Mis manos temblaban cuando abrí la puerta del calabozo y tuve que respirar hondo varias veces para controlar mi pulso acelerado. ¡Qué tontería! Durante las operaciones más peligrosas, en los momentos de mayor riesgo, los latidos de mi corazón permanecían inalterados, proporcionándome la frialdad necesaria para adoptar las decisiones más correctas. Sin embargo, ahora, a punto de despegar dos vulgares telas, estaba nerviosa y excitada como una tonta.

Sobre una mesa italiana de nogal del siglo xvi, con patas en forma de «as de copas», extendí un amplio pliego de papel vegetal y, sobre él, puse el lienzo de Krilov invertido. Luego, con ayuda de unos bastoncillos para las orejas humedecidos con agua y de una pequeña espátula, comencé a despegar las dos telas tan rápidamente como me permitía la vieja resina utilizada para el encolado. Incluso antes de haber terminado el proceso, que me llevó unos diez minutos, ya me había dado cuenta de que el extraño reentelado era, en realidad, otra pintura distinta adherida a la de Krilov y, cuando por fin terminé de separarlas y levanté en el aire el falso refuerzo, me encontré ante un segundo cuadro que nada tenía que ver con el original. Como no podía verlo bien con aquella pobre iluminación, salí del calabozo buscando en el claustro la claridad del día, tan sorprendida y desconcertada que no me preocupé de comprobar si alguna monja despistada andaba por allí en aquel momento. Debía ofrecer una imagen curiosa, saliendo de la celda con paso apresurado y con los brazos completamente extendidos, como un crucificado, para mantener desplegada la pintura frente a mis ojos.

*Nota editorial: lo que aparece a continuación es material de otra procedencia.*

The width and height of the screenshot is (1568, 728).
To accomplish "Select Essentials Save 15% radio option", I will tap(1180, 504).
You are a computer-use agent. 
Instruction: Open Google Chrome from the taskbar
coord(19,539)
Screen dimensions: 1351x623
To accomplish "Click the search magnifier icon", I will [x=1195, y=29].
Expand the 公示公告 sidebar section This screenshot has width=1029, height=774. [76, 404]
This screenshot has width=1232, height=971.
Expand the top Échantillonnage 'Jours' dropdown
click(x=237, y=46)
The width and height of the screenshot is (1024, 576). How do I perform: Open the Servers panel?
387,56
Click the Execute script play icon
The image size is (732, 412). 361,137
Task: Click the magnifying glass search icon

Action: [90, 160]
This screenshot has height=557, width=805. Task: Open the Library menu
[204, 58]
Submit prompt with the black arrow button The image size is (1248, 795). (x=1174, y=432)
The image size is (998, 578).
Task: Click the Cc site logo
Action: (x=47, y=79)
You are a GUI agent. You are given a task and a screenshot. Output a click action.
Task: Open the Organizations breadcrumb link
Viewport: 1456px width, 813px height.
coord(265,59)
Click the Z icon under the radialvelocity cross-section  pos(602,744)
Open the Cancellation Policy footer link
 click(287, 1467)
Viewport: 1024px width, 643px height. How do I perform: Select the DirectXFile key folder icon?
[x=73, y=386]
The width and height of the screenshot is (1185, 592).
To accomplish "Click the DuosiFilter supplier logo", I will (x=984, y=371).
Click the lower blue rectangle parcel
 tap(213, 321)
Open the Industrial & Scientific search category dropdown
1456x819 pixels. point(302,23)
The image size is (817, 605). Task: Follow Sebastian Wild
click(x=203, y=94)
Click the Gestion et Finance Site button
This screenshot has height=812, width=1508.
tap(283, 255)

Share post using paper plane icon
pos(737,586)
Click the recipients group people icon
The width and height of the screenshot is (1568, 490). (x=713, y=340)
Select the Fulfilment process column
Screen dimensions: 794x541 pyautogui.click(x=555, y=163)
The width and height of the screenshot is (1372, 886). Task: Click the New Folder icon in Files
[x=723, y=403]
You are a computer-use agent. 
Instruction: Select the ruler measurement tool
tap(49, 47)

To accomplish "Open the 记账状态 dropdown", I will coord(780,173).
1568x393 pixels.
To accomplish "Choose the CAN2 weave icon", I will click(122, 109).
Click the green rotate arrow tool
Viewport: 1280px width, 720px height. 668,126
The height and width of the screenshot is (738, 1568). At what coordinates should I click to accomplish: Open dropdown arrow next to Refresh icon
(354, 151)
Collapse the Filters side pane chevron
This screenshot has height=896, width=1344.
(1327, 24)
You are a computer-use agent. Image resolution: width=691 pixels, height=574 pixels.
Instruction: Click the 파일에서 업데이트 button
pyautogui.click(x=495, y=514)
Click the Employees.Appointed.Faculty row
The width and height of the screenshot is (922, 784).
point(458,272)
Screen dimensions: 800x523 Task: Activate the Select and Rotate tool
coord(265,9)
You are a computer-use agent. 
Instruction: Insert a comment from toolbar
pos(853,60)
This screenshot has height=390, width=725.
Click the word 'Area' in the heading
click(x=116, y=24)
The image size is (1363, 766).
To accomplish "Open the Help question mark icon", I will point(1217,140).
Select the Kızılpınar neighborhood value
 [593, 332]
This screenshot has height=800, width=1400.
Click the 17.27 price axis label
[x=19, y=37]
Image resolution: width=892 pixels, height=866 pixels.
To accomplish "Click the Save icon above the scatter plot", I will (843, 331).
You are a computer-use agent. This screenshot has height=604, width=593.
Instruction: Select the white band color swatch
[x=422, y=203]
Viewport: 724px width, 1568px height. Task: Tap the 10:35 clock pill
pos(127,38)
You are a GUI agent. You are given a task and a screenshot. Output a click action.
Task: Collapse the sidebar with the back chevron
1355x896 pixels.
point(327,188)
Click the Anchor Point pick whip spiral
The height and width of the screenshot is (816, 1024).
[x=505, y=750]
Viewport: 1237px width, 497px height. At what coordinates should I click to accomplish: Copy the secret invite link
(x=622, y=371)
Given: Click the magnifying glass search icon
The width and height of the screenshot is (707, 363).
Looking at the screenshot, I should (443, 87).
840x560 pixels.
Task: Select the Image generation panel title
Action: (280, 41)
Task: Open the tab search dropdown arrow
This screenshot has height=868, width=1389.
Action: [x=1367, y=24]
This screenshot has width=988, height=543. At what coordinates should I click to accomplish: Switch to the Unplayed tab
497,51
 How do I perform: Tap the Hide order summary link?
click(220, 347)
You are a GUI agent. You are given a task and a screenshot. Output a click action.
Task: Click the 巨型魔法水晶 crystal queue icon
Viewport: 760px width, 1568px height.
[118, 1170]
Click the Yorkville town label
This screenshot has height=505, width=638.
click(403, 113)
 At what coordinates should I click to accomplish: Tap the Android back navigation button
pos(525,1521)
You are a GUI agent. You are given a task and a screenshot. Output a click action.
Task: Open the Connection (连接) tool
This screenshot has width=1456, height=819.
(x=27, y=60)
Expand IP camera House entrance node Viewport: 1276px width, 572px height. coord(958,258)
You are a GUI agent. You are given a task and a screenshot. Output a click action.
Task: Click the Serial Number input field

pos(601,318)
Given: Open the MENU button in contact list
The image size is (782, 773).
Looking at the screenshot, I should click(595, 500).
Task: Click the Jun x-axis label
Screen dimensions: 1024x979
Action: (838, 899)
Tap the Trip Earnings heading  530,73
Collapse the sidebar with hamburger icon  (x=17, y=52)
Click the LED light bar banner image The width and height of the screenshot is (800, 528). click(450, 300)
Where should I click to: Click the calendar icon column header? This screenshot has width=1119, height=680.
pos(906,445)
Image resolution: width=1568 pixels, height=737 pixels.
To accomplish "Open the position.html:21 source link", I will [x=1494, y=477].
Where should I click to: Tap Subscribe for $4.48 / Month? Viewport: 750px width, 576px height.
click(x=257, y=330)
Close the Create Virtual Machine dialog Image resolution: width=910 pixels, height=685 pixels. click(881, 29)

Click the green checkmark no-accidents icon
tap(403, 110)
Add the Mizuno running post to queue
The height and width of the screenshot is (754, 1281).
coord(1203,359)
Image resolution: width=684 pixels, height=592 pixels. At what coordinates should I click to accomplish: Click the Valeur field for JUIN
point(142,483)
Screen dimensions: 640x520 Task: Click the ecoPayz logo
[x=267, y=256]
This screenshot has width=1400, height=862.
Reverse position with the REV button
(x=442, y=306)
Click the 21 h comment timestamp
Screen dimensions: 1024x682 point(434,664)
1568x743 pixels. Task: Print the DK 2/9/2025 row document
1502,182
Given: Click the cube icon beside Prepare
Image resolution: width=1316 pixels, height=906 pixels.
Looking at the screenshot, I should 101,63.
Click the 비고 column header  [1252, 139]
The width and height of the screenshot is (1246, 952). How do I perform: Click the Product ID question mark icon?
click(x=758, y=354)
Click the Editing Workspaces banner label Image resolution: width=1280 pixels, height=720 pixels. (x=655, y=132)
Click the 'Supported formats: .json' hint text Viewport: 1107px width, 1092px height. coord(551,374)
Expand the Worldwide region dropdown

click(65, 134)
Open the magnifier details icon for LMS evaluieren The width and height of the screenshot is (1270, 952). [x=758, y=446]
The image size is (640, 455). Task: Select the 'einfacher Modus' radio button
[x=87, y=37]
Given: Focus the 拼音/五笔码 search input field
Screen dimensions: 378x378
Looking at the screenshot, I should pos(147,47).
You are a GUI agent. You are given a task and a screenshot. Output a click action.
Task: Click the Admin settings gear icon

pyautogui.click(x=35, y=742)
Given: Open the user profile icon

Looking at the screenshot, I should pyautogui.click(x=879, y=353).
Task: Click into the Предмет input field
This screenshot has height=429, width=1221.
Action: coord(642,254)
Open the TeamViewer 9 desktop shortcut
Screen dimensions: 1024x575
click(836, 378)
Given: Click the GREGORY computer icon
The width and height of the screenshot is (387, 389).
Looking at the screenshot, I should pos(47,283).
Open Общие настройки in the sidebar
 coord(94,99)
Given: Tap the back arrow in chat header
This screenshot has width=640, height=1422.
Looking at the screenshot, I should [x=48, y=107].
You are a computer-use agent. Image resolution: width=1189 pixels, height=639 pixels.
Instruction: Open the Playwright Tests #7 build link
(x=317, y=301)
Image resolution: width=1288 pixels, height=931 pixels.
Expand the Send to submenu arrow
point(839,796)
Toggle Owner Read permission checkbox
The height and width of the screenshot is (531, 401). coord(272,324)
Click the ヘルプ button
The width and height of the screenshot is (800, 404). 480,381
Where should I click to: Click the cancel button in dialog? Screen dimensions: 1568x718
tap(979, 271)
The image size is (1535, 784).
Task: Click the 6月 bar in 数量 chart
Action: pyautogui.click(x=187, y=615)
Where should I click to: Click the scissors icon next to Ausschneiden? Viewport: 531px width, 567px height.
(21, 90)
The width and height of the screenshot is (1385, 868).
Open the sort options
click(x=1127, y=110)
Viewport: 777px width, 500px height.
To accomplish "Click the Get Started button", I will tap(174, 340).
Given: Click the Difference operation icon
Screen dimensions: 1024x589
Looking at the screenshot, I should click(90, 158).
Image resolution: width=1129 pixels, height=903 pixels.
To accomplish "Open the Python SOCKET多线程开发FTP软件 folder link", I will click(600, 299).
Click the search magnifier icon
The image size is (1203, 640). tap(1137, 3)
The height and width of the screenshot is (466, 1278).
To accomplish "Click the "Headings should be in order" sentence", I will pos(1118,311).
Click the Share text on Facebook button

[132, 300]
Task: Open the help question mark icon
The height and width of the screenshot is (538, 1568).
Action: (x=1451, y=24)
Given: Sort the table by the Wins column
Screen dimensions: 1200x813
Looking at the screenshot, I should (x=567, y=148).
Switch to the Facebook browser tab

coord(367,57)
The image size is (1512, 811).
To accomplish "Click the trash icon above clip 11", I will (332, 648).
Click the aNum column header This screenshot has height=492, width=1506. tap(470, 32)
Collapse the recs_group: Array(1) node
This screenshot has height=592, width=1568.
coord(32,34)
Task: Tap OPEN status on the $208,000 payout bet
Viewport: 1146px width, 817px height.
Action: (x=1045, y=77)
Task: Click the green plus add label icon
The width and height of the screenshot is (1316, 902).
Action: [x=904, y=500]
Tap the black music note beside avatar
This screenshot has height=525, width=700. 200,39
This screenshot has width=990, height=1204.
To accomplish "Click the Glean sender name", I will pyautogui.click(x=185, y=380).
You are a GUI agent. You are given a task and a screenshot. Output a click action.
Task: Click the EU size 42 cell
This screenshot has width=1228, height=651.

Un viejo de larga barba y rostro maligno levantaba la cabeza y miraba hacia lo alto desde el fondo de lo que parecía un pozo lleno de lodo que le llegaba hasta la cintura. Por debajo de los brazos, unas gruesas cuerdas tiraban hacia arriba de él, que se dejaba izar sin cambiar la expresión de odio de su mirada. La imagen era tenebrosa, sin matices y bastante mal ejecutada, como hecha por la mano torpe de un aficionado. En la parte superior, una cartela de forma oval, envuelta por un falso marco de volutas, exhibía una inscripción indescifrable en hebreo, y abajo, a la derecha, aparecía el nombre del artista, un tal Erich Koch, y la fecha, 1949. ¡Qué extraño que alguien hubiera pegado aquel engendro en el dorso de una obra como los Mujiks de Krilov! Por fortuna, había llevado conmigo la cámara de fotografiar, así que disparé varias instantáneas desde distintos ángulos con la idea de enviárselas a Roi.

Guardé el Krilov en el portalienzos y puse mi hallazgo en otro tubo de láminas que tenía por allí. Estaba deseando llegar a casa para informar al Grupo del resultado de mi hazaña. Bueno -me dije contenta-, el misterio está resuelto.

A media tarde recogí las fotografías de la tienda de revelado en una hora que hay junto a la catedral y las pasé rápidamente por el escáner para mandarlas a Roi por e-mail. Gomo no terminé de aclararme con los formatos de las imágenes, puse tanta calidad en la resolución que estuve más de media hora enviando el mensaje. A las diez de la noche, después de haber estado comprobando el correo cada veinte minutos, desistí de que el príncipe Philibert diera señales de vida y apagué el ordenador. Luego, durante la cena, Ezequiela, que tenía un no sé qué raro en la mirada, estuvo contándome los cotillees y novedades de la jornada. Cuando terminamos de recoger la mesa, la dejé con la palabra en la boca y me retiré a mi habitación: tenía ganas de leer un rato antes de dormir y el Viaje al fin de la noche de Louis-Ferdinand Céline me llamaba a gritos desde la mesilla de noche. Pero Ezequiela, que, al parecer, no me lo había terminado de contar todo, apareció inesperadamente con una gran taza rebosante de leche caliente que le sirvió de excusa para entrar y sentarse a los pies de la cama.